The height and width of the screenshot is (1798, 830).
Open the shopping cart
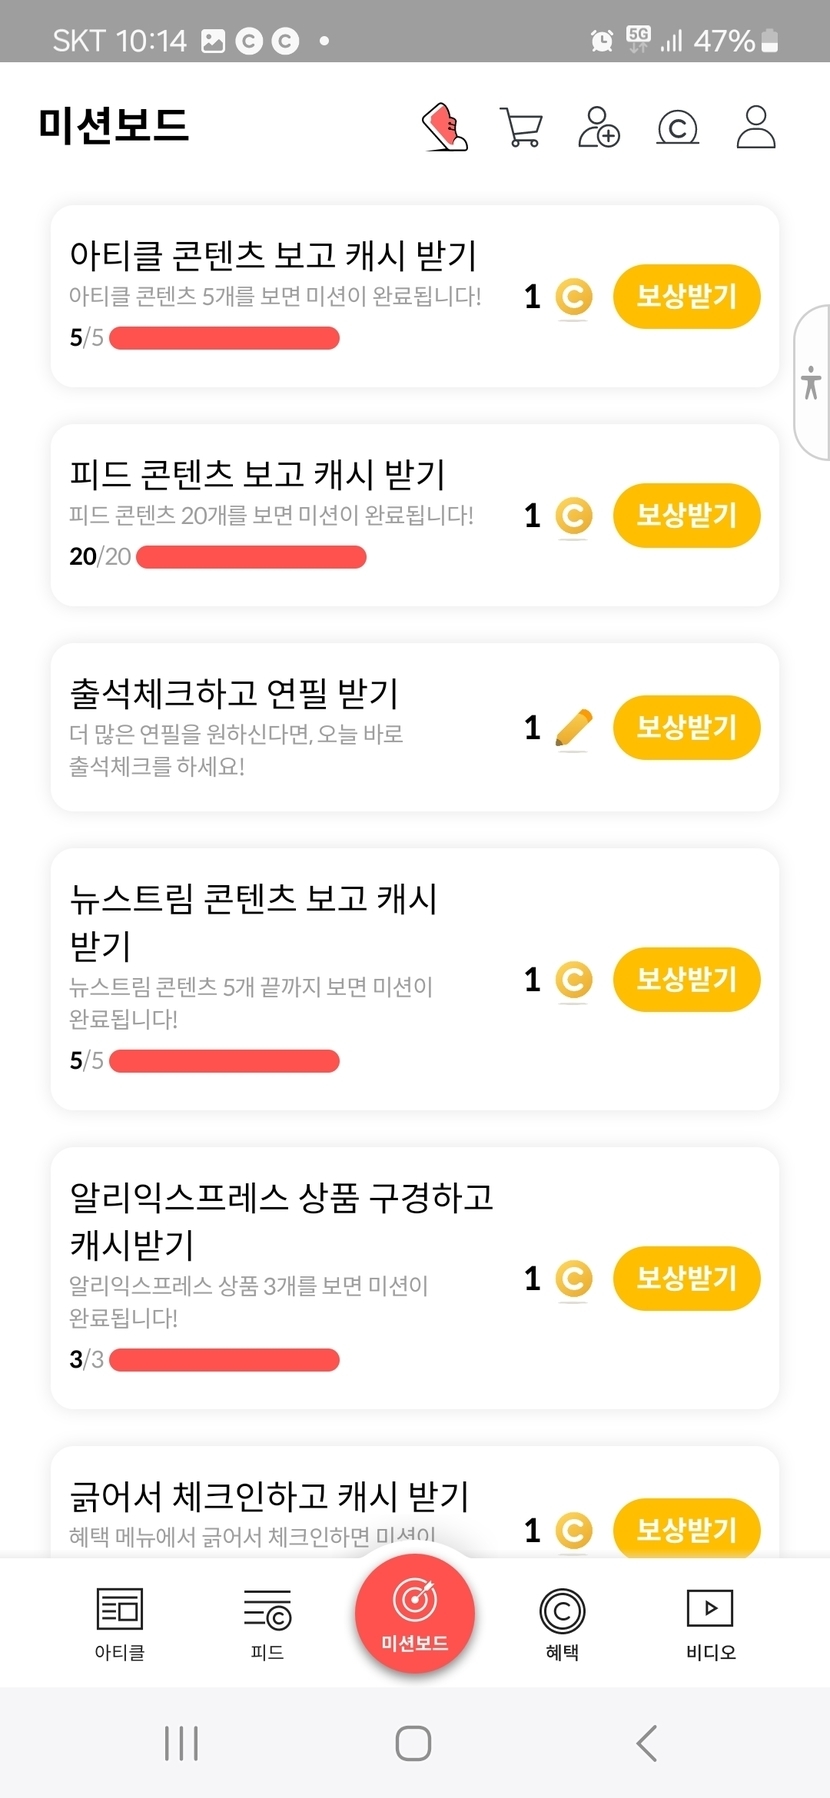click(x=521, y=128)
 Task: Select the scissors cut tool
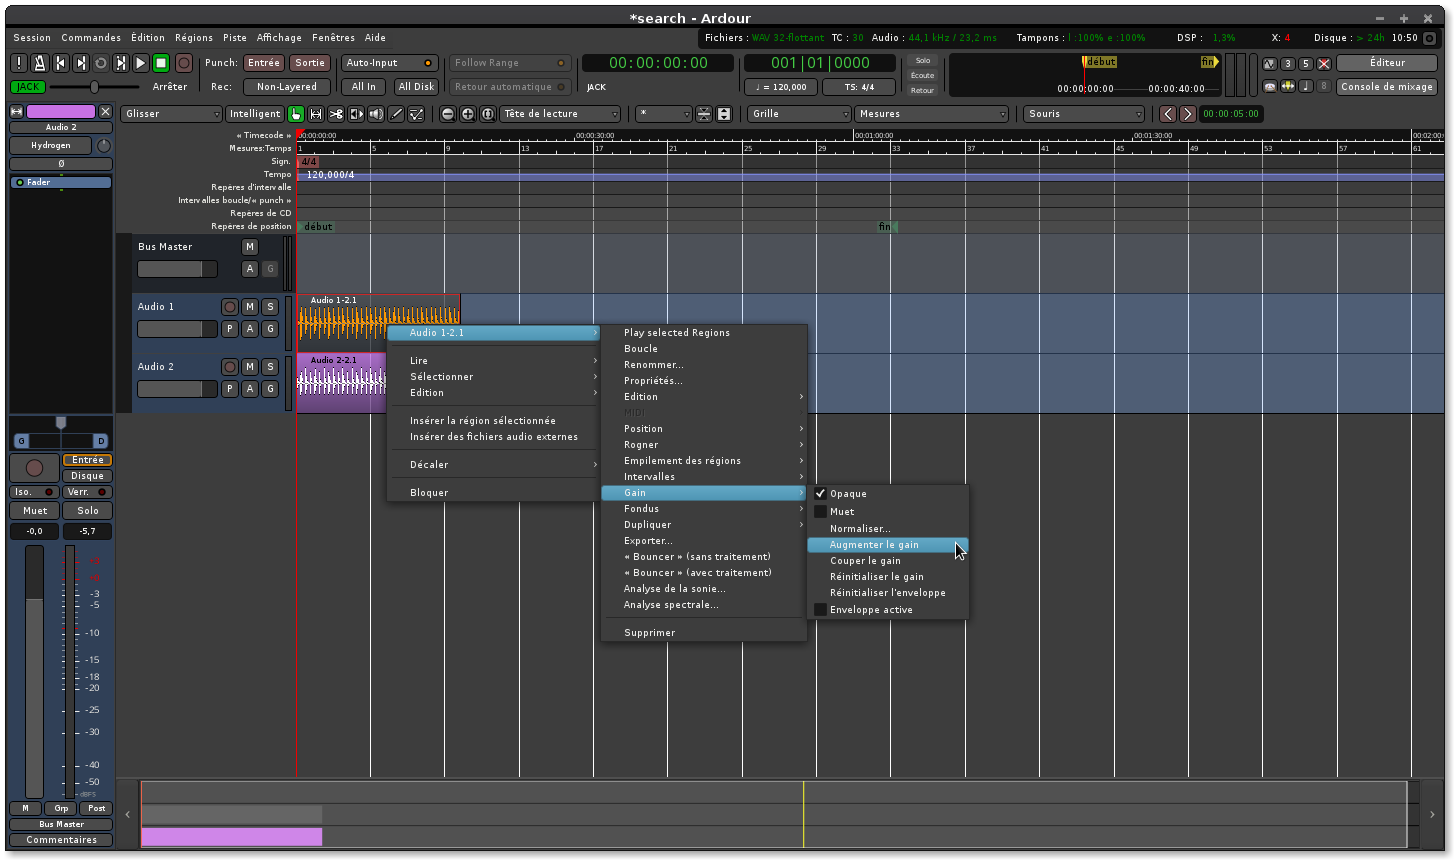336,114
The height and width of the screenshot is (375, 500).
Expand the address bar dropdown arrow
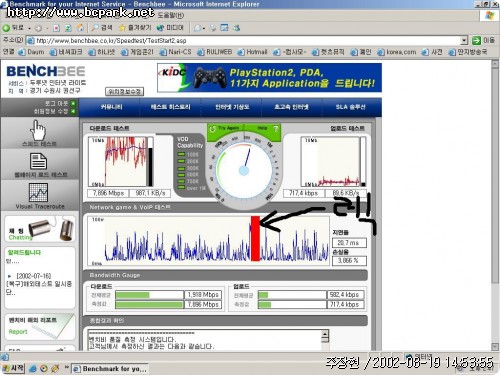pyautogui.click(x=464, y=41)
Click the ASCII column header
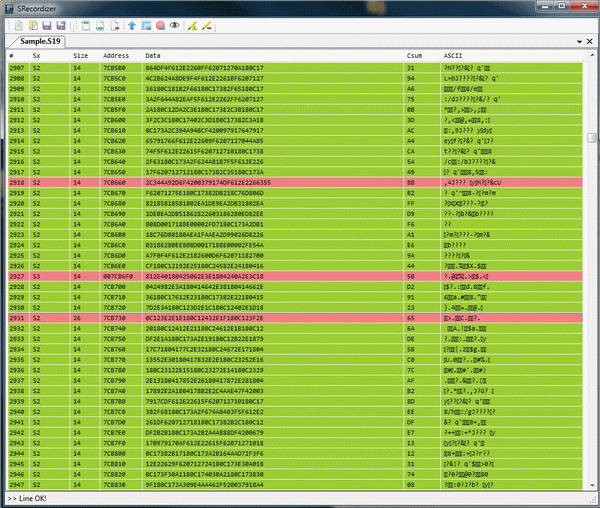Screen dimensions: 600x508 click(453, 56)
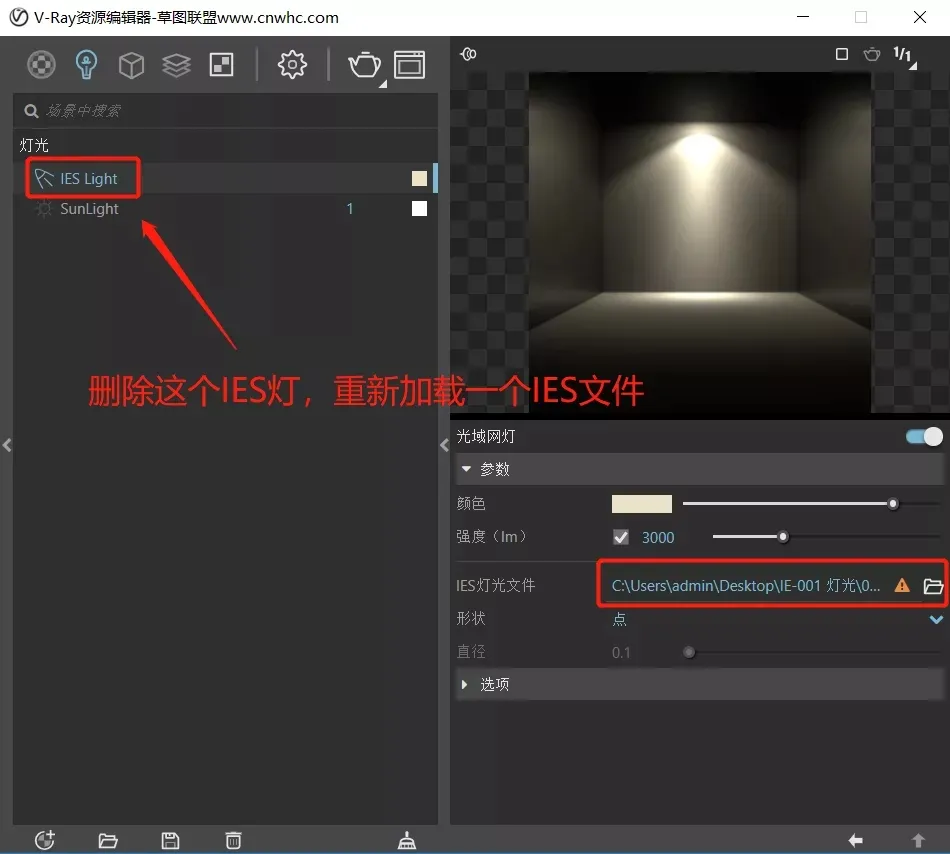Click the trash delete icon
This screenshot has height=854, width=950.
point(233,840)
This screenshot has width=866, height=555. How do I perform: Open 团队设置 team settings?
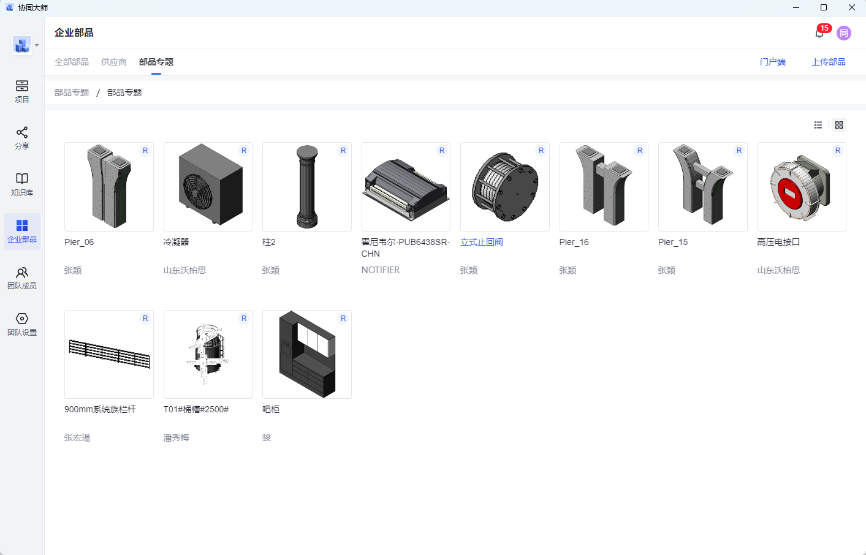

Exercise goal: Keep the pictures out and print all the records exactly as they are.

Task output:
The height and width of the screenshot is (1798, 830).
Open the shopping cart
click(x=521, y=128)
 Task: Select the scissors cut tool
336,114
The height and width of the screenshot is (375, 500).
Expand the address bar dropdown arrow
pyautogui.click(x=464, y=41)
Click the ASCII column header
Screen dimensions: 600x508 click(453, 56)
Click the trash delete icon
This screenshot has height=854, width=950.
point(233,840)
This screenshot has width=866, height=555. How do I perform: Open 团队设置 team settings?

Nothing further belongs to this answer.